Work to complete.
Reproduce all of the items below, swapping every "Viewport:" for "Screen size:" and leaving all other text unchanged.

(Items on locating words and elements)
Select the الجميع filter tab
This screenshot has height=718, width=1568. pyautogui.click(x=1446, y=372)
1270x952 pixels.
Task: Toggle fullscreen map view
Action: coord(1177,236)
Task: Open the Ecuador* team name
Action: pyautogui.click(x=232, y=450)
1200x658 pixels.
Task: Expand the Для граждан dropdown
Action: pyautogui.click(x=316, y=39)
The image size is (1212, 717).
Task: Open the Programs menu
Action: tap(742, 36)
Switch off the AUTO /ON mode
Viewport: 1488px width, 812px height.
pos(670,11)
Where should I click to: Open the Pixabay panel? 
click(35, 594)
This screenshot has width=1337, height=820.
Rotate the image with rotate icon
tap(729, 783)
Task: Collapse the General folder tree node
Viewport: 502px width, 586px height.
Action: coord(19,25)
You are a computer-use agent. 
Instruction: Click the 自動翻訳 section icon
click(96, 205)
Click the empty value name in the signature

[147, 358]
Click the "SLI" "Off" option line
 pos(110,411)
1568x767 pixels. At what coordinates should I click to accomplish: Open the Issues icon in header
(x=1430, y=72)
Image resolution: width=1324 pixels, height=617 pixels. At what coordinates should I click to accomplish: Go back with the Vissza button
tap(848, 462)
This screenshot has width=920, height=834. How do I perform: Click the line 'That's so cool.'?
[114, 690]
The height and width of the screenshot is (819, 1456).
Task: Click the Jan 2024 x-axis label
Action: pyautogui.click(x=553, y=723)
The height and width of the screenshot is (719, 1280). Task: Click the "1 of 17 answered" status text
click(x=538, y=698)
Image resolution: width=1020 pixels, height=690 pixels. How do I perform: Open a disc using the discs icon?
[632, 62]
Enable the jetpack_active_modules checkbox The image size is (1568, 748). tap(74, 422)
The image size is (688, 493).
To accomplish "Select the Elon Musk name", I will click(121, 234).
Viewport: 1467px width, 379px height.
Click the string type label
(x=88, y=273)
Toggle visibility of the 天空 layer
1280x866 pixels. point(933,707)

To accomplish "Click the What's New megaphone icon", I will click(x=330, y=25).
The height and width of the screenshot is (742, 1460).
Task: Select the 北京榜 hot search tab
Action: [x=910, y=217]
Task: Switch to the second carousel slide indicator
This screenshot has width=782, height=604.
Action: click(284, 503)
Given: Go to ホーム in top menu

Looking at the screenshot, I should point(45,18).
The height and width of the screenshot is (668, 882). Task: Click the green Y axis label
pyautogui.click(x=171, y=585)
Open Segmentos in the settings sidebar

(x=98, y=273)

Final result.
Select the الجميع filter tab
This screenshot has height=718, width=1568. pyautogui.click(x=1446, y=372)
1270x952 pixels.
Task: Toggle fullscreen map view
Action: coord(1177,236)
Task: Open the Ecuador* team name
Action: pyautogui.click(x=232, y=450)
1200x658 pixels.
Task: Expand the Для граждан dropdown
Action: pyautogui.click(x=316, y=39)
The image size is (1212, 717).
Task: Open the Programs menu
Action: tap(742, 36)
Switch off the AUTO /ON mode
Screen size: 1488px width, 812px height.
pos(670,11)
Where should I click to: Open the Pixabay panel? 
click(35, 594)
This screenshot has width=1337, height=820.
Rotate the image with rotate icon
tap(729, 783)
Task: Collapse the General folder tree node
Screen size: 502px width, 586px height.
Action: coord(19,25)
You are a computer-use agent. 
Instruction: Click the 自動翻訳 section icon
click(96, 205)
Click the empty value name in the signature

[147, 358]
Click the "SLI" "Off" option line
 pos(110,411)
1568x767 pixels. At what coordinates should I click to accomplish: Open the Issues icon in header
(x=1430, y=72)
Image resolution: width=1324 pixels, height=617 pixels. At what coordinates should I click to accomplish: Go back with the Vissza button
tap(848, 462)
This screenshot has width=920, height=834. How do I perform: Click the line 'That's so cool.'?
[114, 690]
The height and width of the screenshot is (819, 1456).
Task: Click the Jan 2024 x-axis label
Action: pyautogui.click(x=553, y=723)
The height and width of the screenshot is (719, 1280). Task: Click the "1 of 17 answered" status text
click(x=538, y=698)
Image resolution: width=1020 pixels, height=690 pixels. How do I perform: Open a disc using the discs icon?
[632, 62]
Enable the jetpack_active_modules checkbox The image size is (1568, 748). tap(74, 422)
The image size is (688, 493).
To accomplish "Select the Elon Musk name", I will click(121, 234).
Screen size: 1467px width, 379px height.
Click the string type label
(x=88, y=273)
Toggle visibility of the 天空 layer
1280x866 pixels. point(933,707)

To accomplish "Click the What's New megaphone icon", I will click(x=330, y=25).
The height and width of the screenshot is (742, 1460).
Task: Select the 北京榜 hot search tab
Action: [x=910, y=217]
Task: Switch to the second carousel slide indicator
This screenshot has width=782, height=604.
Action: click(284, 503)
Given: Go to ホーム in top menu

Looking at the screenshot, I should point(45,18).
The height and width of the screenshot is (668, 882). Task: Click the green Y axis label
pyautogui.click(x=171, y=585)
Open Segmentos in the settings sidebar

(x=98, y=273)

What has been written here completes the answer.